**EXTRACTED RECORDS**:
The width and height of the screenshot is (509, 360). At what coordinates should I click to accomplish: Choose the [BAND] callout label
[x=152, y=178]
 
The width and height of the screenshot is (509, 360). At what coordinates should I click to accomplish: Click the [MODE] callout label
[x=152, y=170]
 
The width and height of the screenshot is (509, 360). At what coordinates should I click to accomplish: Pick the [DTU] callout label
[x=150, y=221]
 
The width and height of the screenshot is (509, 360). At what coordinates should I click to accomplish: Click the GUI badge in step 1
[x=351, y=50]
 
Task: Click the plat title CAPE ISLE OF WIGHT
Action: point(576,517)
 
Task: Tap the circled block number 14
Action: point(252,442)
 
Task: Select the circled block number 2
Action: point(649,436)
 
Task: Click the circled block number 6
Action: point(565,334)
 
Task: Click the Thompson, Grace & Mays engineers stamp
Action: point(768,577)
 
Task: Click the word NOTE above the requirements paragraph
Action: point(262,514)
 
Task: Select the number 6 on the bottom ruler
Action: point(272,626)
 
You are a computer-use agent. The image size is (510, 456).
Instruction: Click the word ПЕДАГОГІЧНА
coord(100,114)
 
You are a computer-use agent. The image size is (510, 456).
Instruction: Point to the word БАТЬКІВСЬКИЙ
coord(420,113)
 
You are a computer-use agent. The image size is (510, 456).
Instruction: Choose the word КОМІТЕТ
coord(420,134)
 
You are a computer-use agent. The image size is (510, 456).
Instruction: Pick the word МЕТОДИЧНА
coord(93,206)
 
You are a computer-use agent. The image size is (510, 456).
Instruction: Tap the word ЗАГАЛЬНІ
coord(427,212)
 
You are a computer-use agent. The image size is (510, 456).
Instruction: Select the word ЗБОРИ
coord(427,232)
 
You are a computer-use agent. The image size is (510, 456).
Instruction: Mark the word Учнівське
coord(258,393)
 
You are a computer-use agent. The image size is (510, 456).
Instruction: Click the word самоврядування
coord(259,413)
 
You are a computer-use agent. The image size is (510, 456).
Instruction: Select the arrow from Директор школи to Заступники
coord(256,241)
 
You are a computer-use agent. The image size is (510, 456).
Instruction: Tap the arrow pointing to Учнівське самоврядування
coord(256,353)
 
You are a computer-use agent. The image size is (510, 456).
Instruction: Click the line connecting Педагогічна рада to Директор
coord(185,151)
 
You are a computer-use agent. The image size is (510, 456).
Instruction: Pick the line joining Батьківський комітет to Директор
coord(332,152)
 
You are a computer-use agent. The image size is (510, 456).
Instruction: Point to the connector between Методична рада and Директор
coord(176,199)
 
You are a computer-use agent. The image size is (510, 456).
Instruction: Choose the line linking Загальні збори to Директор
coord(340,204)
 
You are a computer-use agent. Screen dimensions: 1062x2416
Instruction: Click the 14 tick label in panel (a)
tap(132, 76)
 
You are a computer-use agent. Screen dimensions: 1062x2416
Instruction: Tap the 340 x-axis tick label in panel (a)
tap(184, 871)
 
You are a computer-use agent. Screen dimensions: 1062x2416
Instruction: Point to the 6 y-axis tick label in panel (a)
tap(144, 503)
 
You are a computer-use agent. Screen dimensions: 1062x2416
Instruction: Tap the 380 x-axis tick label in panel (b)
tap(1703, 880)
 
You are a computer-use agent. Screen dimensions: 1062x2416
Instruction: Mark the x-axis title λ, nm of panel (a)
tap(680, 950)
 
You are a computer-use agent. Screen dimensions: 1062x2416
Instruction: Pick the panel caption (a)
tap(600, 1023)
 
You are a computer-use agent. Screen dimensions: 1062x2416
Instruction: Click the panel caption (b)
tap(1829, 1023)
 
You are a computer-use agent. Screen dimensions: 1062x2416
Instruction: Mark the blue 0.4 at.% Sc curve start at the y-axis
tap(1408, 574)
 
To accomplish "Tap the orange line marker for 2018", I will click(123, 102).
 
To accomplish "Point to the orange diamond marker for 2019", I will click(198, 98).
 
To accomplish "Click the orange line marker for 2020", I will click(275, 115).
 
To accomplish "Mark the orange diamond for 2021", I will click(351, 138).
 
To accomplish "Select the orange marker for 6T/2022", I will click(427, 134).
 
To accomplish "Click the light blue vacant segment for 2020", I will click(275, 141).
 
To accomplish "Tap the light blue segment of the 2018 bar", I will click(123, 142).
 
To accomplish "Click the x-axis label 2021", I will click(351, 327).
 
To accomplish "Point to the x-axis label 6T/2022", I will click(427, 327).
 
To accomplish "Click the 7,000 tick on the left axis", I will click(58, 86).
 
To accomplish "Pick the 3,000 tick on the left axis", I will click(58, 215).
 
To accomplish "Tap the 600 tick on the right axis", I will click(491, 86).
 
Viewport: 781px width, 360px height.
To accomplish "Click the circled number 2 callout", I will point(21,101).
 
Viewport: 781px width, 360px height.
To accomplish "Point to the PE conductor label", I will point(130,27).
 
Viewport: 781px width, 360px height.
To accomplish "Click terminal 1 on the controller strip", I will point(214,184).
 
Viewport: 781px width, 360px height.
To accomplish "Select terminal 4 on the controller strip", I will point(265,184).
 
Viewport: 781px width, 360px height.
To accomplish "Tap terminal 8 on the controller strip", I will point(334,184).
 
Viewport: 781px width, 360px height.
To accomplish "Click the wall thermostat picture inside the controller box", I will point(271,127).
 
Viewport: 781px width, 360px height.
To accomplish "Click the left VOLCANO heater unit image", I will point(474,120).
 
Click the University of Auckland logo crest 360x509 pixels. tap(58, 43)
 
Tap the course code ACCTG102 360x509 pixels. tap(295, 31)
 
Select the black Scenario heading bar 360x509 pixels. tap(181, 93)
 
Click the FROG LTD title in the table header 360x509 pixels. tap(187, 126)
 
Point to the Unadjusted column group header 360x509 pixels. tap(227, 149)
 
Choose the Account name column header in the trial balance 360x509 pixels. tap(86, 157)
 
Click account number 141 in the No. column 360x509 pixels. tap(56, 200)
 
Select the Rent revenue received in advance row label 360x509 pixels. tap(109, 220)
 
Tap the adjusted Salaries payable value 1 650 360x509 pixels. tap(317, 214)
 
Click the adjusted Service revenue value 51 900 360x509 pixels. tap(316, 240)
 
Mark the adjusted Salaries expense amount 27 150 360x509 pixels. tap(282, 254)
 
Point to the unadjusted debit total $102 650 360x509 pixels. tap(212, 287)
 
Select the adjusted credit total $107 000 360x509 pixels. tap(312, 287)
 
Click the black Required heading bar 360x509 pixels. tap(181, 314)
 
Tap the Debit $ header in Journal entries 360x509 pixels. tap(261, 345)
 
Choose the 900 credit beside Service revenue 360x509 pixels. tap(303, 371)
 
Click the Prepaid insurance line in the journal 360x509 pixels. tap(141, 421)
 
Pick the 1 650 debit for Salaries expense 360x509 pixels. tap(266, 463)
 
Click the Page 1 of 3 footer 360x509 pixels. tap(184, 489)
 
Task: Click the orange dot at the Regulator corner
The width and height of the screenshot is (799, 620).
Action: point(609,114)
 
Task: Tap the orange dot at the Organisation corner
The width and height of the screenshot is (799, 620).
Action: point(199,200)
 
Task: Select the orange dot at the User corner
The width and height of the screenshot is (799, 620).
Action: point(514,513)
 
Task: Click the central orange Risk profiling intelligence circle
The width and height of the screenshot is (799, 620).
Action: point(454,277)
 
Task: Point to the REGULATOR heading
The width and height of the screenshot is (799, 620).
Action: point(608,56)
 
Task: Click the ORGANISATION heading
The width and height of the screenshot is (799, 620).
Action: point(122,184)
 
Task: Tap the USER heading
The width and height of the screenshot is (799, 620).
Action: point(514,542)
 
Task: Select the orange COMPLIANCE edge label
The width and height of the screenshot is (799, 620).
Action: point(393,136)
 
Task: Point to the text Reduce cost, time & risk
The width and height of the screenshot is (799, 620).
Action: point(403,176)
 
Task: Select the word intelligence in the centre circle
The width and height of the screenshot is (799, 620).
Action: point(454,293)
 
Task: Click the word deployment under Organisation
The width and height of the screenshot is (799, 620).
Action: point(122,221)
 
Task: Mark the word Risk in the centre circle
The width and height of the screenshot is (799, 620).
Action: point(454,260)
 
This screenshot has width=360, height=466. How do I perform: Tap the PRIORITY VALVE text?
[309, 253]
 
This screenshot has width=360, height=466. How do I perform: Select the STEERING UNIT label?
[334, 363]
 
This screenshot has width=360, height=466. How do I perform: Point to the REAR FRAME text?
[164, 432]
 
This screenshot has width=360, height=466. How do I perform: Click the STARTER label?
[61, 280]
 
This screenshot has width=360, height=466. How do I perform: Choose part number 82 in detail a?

**THE EXERCISE**: Copy the stretch of items that starts with the line containing "[MODE] callout label" and ends with the line containing "Action: point(565,334)", keeping every line unchanged and including both of those lines.

**SOLUTION FOR THIS PROBLEM**:
The width and height of the screenshot is (509, 360). At what coordinates should I click to accomplish: Click the [MODE] callout label
[x=152, y=170]
 
The width and height of the screenshot is (509, 360). At what coordinates should I click to accomplish: Pick the [DTU] callout label
[x=150, y=221]
 
The width and height of the screenshot is (509, 360). At what coordinates should I click to accomplish: Click the GUI badge in step 1
[x=351, y=50]
 
Task: Click the plat title CAPE ISLE OF WIGHT
Action: point(576,517)
 
Task: Tap the circled block number 14
Action: point(252,442)
 
Task: Select the circled block number 2
Action: point(649,436)
 
Task: Click the circled block number 6
Action: point(565,334)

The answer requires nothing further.